Les dons de la nature sont destinés à nourrir tous les êtres de la famille terrestre, pas seulement les humains. Tous les êtres ont droit aux dons de la Terre pour se nourrir. Nous ne sommes pas une espèce privilégiée qui peut priver les autres espèces de leur part, provoquer l’extinction d’autres espèces ou priver nos semblables de nourriture et d’eau.

L’économie de la nature et les processus de régénération écologique qui maintiennent la vie sont un bien commun de la vie.

La biodiversité, le sol et l’eau de la Terre ne sont pas des « inventions humaines », ils ne sont pas la « propriété privée » de quelques milliardaires et de leurs entreprises. Ce sont des biens communs, l’infrastructure de la vie – pas des « matières premières » industrielles dont on peut tirer des bénéfices et qui peuvent être négociées comme des placements financiers.

Chaque être vivant, du plus petit microbe au plus grand mammifère, est une partie du réseau de la vie. Tous les êtres vivants sont des êtres sensibles et ont une valeur et une signification propres. Ils ne sont pas des objets que l’on peut posséder et manipuler. Leur valeur n’est pas créée sur le marché et ne peut pas être réduite à de l’argent.

Les visions du monde et les paradigmes axés sur la terre ne placent pas l’homme au centre. Ils ne placent pas la mauvaise gestion de l’extractivisme au centre. Ils placent la vie et les processus de vie qui favorisent la vie au centre. Ils placent la valeur de la vie au centre.

Redonner à la Terre pour qu’elle puisse se régénérer et partager ses dons avec d’autres est au cœur de ce que signifie être membre de l’unique famille de la Terre.

La vie est un cycle régénérateur. La vie est impliquée dans les cycles de vie. Agir avec sollicitude et partager est une économie (Oikonomia) régénératrice – Oikonomia ou l’art de vivre (N.d.T.: Le mot grec Oikonomia signifie gestion d’un ménage).

L’économie de la nature est l’économie de la vie, qui maintient tout dans une régénération et un renouvellement constants.

Participer aux cycles de renouvellement et de régénération de la nature, basés sur les cycles de vie et les flux d’énergie, sur la nourriture, l’eau et l’air, signifie l’oikonomia, l’art de vivre.

Données de localisation par coordonnées de pixels:
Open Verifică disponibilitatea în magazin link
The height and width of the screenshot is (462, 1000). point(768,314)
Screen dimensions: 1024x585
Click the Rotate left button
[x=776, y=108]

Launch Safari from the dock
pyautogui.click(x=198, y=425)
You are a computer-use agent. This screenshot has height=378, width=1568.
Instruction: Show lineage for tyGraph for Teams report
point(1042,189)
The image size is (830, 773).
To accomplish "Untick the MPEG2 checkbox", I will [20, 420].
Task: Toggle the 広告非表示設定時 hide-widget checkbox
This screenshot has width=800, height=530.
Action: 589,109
---
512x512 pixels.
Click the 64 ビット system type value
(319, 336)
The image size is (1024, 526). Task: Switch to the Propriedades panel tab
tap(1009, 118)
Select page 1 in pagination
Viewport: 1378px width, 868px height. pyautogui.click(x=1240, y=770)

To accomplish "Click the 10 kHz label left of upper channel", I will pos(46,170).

**Tâche à faire**
Poursuivez le texte sur l'économie de la nature et l'art de vivre à partir de sa dernière phrase. Le listing ne sert à rien ici.

**Réponse ci-dessous**
La nature ne fonctionne pas en flux linéaires et extractifs dans une seule direction. La Terre Mère fonctionne selon des systèmes de cycles de vie économiques multiples et complexes, basés sur des cycles de renouvellement écologique, le recyclage, la loi du retour et la loi du don. Les économies circulaires vivantes favorisent une économie de durabilité par la régénération et le renouvellement. Les dons de la terre ne sont pas épuisés. Les graines deviennent des plantes, les plantes donnent à leur tour des graines. La nourriture est la monnaie du cycle alimentaire qui nourrit tous les êtres vivants dans le réseau de la vie. L’eau est la monnaie du cycle de l’eau qui étanche la soif du sol, des plantes, des animaux et de l’atmosphère.

L’économie de la nature est une économie autopoïétique à entropie négative, contrairement aux systèmes industriels automatisés qui reposent de manière allopoïétique sur l’apport externe d’énergie et de ressources et génèrent de l’énergie gaspillée sous forme d’entropie.

Les cycles de la nature sont des systèmes à zéro gaspillage et à zéro pollution, par opposition aux systèmes industriels alimentés par de l’énergie externe, qui génèrent des déchets et de la pollution.

Prendre soin de la Terre et de sa biodiversité est l’économie réelle à laquelle nous participons en répondant aux besoins des autres dans notre famille terrestre, qui à leur tour prennent soin de nous.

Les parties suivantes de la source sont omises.